Central to this investigation is the interleukin-17 family of cytokines, with IL-17A historically recognized as a key driver of neutrophilic inflammation in various airway diseases. The novel insight presented by the team centers on IL-17C, a less explored member of this cytokine family. Unlike IL-17A, which is primarily secreted by adaptive immune cells like Th17 cells, IL-17C is produced predominantly by epithelial cells, positioning it as a crucial mediator at the interface of environmental exposure and immune activation in the airway mucosa.
Employing a combination of in vitro and in vivo models, as well as cutting-edge single-cell transcriptomics, the study elegantly demonstrates that IL-17C not only potentiates IL-17A-mediated inflammatory signaling but also orchestrates a phenotypic switch in asthma endotypes within the bronchiectatic milieu. This switching phenomenon, characterized by transitions between eosinophilic and neutrophilic inflammation, has profound implications for personalized therapeutic interventions, as current treatments often fail to address the dynamic nature of airway inflammation.
The mechanistic underpinnings revealed suggest that IL-17C enhances IL-17A receptor expression and amplifies downstream NF-κB and MAPK signaling pathways in airway epithelial cells. This amplification leads to elevated secretion of pro-inflammatory chemokines such as CXCL1 and CXCL8, which recruit neutrophils and perpetuate chronic inflammation. Intriguingly, the team’s data also indicate that IL-17C influences the expression of airway remodeling factors, contributing to the structural changes hallmark in bronchiectasis.

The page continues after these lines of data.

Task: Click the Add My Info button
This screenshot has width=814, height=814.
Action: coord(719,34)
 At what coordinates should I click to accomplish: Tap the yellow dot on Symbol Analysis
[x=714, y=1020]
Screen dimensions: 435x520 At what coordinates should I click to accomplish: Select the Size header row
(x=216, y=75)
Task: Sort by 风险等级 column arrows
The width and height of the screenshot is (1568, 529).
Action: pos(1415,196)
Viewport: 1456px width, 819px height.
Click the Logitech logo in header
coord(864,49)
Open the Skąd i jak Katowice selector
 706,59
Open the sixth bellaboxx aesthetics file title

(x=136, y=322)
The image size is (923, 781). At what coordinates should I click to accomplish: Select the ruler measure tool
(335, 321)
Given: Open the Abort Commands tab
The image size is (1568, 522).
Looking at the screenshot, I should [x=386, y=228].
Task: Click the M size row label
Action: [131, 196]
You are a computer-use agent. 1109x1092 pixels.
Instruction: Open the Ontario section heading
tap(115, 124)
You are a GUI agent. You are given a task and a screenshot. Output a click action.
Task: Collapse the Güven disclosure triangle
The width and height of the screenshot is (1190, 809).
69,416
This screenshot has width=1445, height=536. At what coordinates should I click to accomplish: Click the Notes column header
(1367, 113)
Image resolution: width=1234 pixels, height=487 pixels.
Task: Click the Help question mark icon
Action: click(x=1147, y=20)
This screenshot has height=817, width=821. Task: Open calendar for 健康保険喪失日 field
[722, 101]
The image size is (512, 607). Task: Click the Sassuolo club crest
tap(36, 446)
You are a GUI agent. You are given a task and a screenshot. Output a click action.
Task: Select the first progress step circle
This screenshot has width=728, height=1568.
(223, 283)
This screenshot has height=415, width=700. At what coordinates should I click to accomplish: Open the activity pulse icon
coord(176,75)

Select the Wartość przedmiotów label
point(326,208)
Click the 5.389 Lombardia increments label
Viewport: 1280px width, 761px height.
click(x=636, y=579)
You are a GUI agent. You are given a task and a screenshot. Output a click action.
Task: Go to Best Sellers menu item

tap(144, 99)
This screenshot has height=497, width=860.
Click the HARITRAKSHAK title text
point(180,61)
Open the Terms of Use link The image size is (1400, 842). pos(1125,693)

Notably, the study identified that blocking IL-17C signaling attenuated IL-17A’s pathogenic effects, effectively halting the asthma endotype switch in experimental models. This finding holds transformative potential for the development of targeted biologics that may offer therapeutic benefits beyond current corticosteroid and bronchodilator regimens, which often inadequately control neutrophilic inflammation.
Moreover, Zhang et al. employed patient-derived airway epithelial cells to validate their molecular findings, bridging the translational gap between experimental research and clinical relevance. Their data revealed a correlation between elevated airway IL-17C levels and exacerbated disease severity, reinforcing IL-17C’s role as a conceivable biomarker for disease progression and therapeutic responsiveness.
The study also sheds light on the interplay between the microbiome and cytokine milieu in bronchiectasis. Changes in microbial communities, a known factor influencing disease exacerbations, may modulate epithelial IL-17C production, thereby indirectly impacting IL-17A activity and inflammatory endotype dynamics. This axis presents an attractive target for combined immunomodulatory and microbiome-based therapies.
Furthermore, the research offers critical insights into why certain patients with overlapping asthma and bronchiectasis phenotypes display refractory responses to standard treatments. The discovery of IL-17C’s governance over IL-17A pathogenicity introduces a new paradigm in understanding the molecular drivers of airway disease heterogeneity and treatment resistance.
This study’s implications extend to diagnostic innovation as well, where measurement of IL-17C levels in sputum or bronchoalveolar lavage fluid could inform clinicians about the prevailing inflammatory endotype, enabling more precise treatment tailoring. Such stratification would mitigate the trial-and-error approach currently prevalent in managing chronic airway diseases.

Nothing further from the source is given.